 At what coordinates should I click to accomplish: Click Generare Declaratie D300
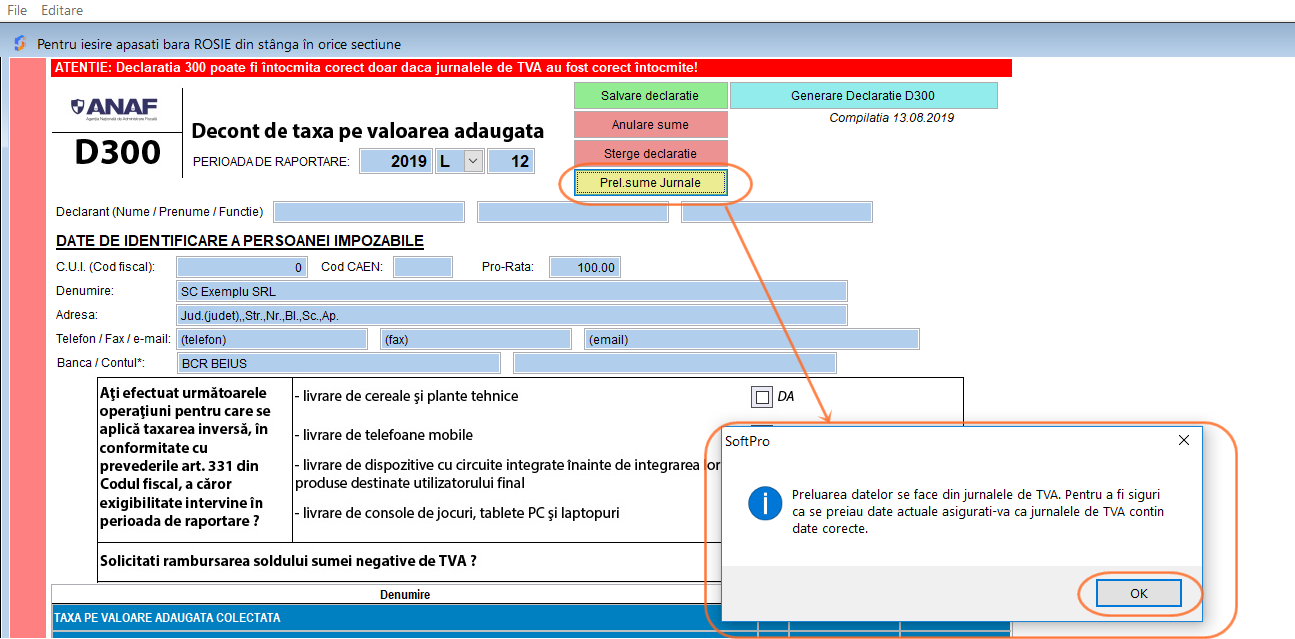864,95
- - - -
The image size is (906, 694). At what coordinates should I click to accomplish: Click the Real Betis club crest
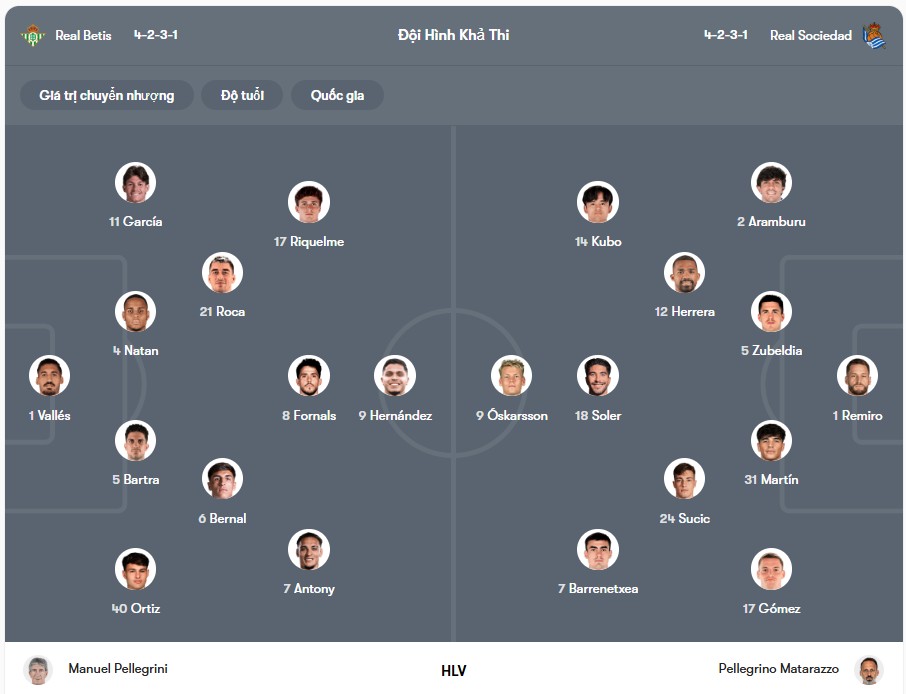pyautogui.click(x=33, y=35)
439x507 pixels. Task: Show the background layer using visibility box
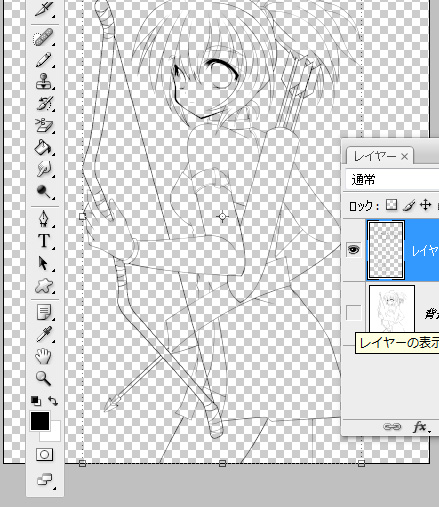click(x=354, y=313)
- - - -
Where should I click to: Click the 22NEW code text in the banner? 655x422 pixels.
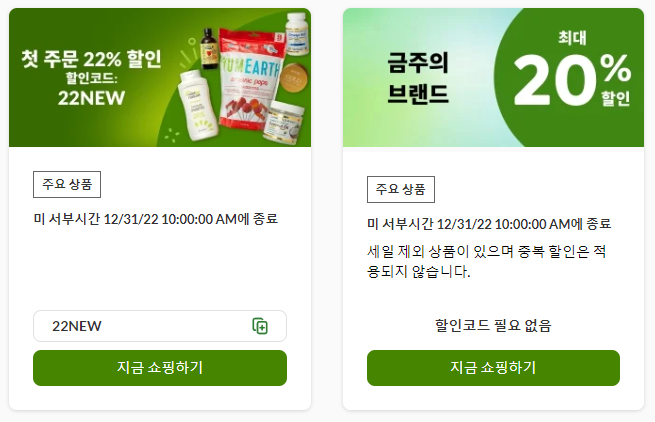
- - - -
#### Requirement
Set down the lines of the material above word for word, starting at the line that contains "439x507 pixels. Task: Show" and ending at the line that contains "click(x=354, y=313)". Leave the pictures out.

#### Reply to the task
439x507 pixels. Task: Show the background layer using visibility box
click(x=354, y=313)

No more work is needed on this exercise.